Idioms can be a single word, a phrase or clause, or they can be a complete sentence or expression. People often explain their use as figures of speech. Many are indeed figurative, sometimes simply visually exaggerated. For example, it must be raining very heavily in order to describe it as "raining cats and dogs." Idioms can be metaphorical, polysemic, opaque or transparent, and are often colloquial or cultural.
These phrases or sentences are peculiar, enigmatic expressions of a given language. At face value, based solely on the literal definitions of the expression's words, idioms often make no sense. Usually, the expressions have a hidden cultural context, such that only a native of the language and of the culture from which the phrase arose can understand its meaning. They are a significant field of study for theoretical linguists and educators of foreign languages.

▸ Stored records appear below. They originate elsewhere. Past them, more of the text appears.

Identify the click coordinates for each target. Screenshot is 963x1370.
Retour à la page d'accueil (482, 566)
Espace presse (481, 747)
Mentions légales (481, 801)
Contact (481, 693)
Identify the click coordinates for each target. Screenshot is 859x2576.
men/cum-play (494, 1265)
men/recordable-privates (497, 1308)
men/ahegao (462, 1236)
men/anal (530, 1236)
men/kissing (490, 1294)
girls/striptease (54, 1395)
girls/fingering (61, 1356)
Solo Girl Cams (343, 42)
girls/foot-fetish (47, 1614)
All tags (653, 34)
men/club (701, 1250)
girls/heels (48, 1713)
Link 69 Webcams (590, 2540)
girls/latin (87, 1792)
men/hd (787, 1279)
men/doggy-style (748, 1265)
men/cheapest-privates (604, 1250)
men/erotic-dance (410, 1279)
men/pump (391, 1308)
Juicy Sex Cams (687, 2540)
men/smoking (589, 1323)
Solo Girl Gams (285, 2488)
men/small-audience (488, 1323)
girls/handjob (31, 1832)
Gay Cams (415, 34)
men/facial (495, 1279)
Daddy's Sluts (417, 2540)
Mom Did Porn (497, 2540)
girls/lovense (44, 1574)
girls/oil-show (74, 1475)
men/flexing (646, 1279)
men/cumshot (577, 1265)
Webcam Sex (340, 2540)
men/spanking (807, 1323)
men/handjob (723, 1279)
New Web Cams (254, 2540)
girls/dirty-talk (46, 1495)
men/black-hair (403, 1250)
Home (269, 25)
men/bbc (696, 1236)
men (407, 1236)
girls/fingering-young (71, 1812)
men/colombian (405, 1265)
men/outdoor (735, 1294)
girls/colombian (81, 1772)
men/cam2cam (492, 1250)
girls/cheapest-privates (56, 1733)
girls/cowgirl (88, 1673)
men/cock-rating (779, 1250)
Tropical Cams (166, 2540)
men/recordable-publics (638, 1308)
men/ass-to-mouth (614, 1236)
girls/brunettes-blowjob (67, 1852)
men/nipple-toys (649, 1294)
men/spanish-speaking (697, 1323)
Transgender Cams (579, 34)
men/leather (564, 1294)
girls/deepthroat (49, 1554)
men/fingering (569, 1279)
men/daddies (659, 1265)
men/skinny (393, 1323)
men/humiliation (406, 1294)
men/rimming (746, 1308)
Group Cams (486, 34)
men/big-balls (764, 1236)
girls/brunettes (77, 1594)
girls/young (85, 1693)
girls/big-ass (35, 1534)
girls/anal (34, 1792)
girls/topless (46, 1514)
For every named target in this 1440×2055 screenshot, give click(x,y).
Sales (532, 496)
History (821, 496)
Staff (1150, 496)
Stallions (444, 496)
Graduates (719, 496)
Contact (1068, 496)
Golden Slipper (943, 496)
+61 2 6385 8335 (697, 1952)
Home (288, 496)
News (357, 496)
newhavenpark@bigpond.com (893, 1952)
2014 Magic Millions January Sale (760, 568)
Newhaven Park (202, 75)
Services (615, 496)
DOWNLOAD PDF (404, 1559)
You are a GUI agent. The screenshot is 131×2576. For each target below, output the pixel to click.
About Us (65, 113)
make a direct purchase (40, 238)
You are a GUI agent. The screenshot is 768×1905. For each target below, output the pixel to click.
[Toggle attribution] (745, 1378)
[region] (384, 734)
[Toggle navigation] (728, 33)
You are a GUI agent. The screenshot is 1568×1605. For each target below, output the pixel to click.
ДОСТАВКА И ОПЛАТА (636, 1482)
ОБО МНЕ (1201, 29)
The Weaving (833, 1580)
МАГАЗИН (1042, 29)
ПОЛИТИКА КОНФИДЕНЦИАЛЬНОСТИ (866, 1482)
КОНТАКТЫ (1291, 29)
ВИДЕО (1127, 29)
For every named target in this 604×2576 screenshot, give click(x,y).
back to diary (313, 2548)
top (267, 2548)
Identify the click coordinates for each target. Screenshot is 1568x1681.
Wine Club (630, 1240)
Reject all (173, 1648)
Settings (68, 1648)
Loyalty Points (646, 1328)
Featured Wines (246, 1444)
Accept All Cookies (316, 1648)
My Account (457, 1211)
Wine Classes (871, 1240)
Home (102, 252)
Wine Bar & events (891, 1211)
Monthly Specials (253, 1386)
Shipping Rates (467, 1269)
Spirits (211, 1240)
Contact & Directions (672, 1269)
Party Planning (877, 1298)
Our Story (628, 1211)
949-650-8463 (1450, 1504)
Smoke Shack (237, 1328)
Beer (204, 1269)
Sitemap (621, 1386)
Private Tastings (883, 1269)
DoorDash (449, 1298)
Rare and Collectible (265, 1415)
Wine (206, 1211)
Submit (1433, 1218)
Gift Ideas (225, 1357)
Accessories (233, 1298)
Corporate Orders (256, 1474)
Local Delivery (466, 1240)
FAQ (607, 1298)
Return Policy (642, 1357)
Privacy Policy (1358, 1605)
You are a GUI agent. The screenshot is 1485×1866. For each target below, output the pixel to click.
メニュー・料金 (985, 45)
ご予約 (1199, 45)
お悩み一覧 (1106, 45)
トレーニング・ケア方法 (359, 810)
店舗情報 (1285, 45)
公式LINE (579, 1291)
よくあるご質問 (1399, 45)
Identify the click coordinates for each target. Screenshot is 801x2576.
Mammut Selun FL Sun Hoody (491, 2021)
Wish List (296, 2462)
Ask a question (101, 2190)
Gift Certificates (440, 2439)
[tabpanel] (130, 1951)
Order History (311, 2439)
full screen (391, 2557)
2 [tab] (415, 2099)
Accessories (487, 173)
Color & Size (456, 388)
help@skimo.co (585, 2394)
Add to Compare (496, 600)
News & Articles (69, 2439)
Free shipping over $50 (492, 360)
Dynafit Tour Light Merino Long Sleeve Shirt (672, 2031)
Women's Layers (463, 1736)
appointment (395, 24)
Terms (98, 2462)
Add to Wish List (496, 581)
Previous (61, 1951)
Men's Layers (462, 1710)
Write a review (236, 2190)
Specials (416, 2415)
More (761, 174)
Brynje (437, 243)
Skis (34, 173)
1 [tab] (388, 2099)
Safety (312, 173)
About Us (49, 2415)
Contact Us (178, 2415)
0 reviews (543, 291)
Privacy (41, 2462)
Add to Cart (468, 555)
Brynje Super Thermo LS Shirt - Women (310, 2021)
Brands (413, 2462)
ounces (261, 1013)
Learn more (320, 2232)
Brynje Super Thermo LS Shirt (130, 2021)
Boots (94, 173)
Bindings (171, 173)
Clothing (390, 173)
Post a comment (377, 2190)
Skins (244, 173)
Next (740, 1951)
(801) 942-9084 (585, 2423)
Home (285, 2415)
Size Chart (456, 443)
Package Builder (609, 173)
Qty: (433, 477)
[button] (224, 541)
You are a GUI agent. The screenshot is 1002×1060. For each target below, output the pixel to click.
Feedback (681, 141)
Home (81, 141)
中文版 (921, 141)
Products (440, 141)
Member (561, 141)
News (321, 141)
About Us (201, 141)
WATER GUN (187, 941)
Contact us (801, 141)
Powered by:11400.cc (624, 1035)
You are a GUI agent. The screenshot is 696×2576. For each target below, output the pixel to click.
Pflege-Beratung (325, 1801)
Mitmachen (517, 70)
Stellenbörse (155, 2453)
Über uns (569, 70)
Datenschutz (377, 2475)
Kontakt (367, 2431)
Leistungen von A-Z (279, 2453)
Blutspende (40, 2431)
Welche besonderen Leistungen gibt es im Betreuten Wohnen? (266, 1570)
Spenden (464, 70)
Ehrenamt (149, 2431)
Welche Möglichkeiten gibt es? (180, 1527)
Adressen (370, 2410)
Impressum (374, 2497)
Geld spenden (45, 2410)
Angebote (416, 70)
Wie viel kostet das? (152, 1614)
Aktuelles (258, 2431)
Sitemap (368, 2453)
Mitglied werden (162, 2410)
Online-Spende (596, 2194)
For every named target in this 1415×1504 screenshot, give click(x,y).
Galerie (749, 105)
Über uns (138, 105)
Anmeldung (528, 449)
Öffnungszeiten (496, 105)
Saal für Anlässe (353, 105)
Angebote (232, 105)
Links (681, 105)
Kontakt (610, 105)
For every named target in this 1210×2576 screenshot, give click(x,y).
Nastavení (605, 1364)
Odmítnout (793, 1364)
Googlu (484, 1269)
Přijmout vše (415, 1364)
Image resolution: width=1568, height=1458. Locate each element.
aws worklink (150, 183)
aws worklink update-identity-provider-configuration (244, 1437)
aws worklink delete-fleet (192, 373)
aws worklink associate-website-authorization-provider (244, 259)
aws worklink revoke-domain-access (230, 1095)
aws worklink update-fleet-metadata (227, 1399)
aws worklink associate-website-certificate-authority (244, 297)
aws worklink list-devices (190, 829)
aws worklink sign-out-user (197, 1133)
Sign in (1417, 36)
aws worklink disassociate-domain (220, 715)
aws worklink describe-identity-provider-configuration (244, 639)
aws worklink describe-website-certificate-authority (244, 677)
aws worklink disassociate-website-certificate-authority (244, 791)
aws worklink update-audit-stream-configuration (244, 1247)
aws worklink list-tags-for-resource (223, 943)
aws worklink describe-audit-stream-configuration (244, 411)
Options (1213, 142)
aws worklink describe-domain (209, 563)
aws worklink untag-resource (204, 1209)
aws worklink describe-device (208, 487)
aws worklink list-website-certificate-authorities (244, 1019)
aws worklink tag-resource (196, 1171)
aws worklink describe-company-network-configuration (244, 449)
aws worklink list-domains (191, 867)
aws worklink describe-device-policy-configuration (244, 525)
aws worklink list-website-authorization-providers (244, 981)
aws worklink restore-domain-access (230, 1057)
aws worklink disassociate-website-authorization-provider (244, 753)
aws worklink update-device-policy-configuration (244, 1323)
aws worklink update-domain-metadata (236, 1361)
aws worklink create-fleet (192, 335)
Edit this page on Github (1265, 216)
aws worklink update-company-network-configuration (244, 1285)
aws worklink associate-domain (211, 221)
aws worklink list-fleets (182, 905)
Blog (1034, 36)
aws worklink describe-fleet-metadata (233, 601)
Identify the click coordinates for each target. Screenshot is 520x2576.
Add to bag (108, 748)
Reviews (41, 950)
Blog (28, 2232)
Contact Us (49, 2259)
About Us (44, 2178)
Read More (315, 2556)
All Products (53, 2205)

Many idioms are metaphorical. Several adages are derived, for example, from the metaphor of time as a currency. Some of the metaphors are obscure analogies, but others may be broadly universal. "Spending time" with children is a phrase that can probably be understood in any language translation.
The most common type of idiom are polysemes. They are words — often verbs — and phrases with multiple, somewhat related meanings. An example is the verb "run;" to "run with a smart idea" or "run a computer program" are related to, but quite different from running a foot race.
Although the distinction is not an absolute one, different types of idioms are categorized as either opaque or transparent. The determinant is to what degree the idiom's literal translation reveals, with some thought, its underlying meaning. "Leave no stone unturned," is a transparent idiom for searching thoroughly. The opaque German idiom, "to bite into the grass" might mean various things, but the expression becomes quite clear when explained that it means "to die."
Idioms are almost always colloquial or cultural. Americans are often uncomfortable talking about death, so the cryptic English idiom is "to kick the bucket." This exact same expression in Brazilian Portuguese, however, means "to give up, with emphatic drama." Both were born independently from their respective cultures, and have true meaning only within their local context.
The cultural depth of idiomatic expressions is to the extent that most native speakers of a language are rarely aware they are uttering colloquialisms. Some linguists and sociologists speculate that these inventions of language are a culture's way to differentiate itself — a code which outsiders cannot decipher. As such, idioms are often the most difficult aspect of a foreign language to both learn and comprehend.